* _Excerpted passage_:
'''

Massive amounts of data are being generated and stored every day, in all manner of shapes. From vacation photos being uploaded to iCloud, to Amazon tracking spending habits for every user, to the medical industry sequencing DNA in the battle against disease. To be able to store this information, it is often necessary to compress it. With the amount of data generated growing at unprecedented speeds, compression technology is ever more important.
In the simplest scenario, to be able use any part of some compressed data, it is necessary to compress it first, even if only a small part is relevant. Techniques exist that allows us to access parts of, or even run algorithms on, the data without decompressing the whole data set.
This is what we call compressed computation. Not only does this save valuable storage space (for the uncompressed data) and time (decompressing data that is not necessary), but it can even significantly
outcompete uncompressed solutions, as the amount of data to process is smaller. Compressed computation is well studied for low-repetitive data, which is data that is not very structured and thus does not compress particularly well. It is not well understood for highly repetitive data however, such as genomes where typical figures estimate that a pair of human genomes are 99.9% similar. For such data it should be possible to achieve high performance with compressed computation techniques.

'''

* _Assignment A_: From the passage on compressed computation, list every example it gives of data being generated and stored.
* _Assignment B_: Continue the passage on compressed computation from its final sentence.

* _Record set_:
'''

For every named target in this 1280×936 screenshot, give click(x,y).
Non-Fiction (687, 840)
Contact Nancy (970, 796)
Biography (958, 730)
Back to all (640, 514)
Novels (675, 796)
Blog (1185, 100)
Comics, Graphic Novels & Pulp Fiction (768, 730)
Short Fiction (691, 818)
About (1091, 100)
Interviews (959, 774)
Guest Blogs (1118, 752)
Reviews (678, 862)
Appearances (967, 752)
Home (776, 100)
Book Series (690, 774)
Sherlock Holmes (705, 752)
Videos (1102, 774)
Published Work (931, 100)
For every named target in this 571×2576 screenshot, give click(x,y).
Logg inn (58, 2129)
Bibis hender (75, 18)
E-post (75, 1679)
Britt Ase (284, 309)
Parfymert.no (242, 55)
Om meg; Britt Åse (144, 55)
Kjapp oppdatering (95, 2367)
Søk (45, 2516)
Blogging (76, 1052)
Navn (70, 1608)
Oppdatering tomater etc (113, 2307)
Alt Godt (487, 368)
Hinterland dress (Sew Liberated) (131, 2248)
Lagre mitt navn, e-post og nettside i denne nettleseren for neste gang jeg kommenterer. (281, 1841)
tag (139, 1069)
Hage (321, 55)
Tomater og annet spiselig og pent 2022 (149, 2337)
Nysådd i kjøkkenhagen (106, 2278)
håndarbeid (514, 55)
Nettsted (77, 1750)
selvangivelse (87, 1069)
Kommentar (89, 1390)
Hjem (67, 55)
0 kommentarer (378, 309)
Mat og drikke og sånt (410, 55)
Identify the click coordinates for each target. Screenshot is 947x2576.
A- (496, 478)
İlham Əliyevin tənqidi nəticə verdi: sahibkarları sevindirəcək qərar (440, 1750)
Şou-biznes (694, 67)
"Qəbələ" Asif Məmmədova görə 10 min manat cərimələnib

'''

* _Written response A_:
- Vacation photos being uploaded to iCloud
- Amazon tracking spending habits for every user
- The medical industry sequencing DNA in the battle against disease

* _Written response B_:
Most existing methods for compressed computation focus on worst-case analysis with regards to the size of the data, which is the typical analysis for compression. For compressed computation on real world data however, this is often too pessimistic and can lead to discrepancies between theory and practice. To remedy this we aim to find parameters that allow us to do a finer analysis
that more closely match the actual performance of our algorithms. These analytical tools can then be used to shape our algorithms such that they adapt to the specific problem using these parameters.
The goal of this project is to explore this area, by utilizing fine-grained parameters to achieve more accurate analysis of existing compressed computation techniques, as well as develop new adaptive algorithms that take advantage of these tools to outperform current compressed computation techniques.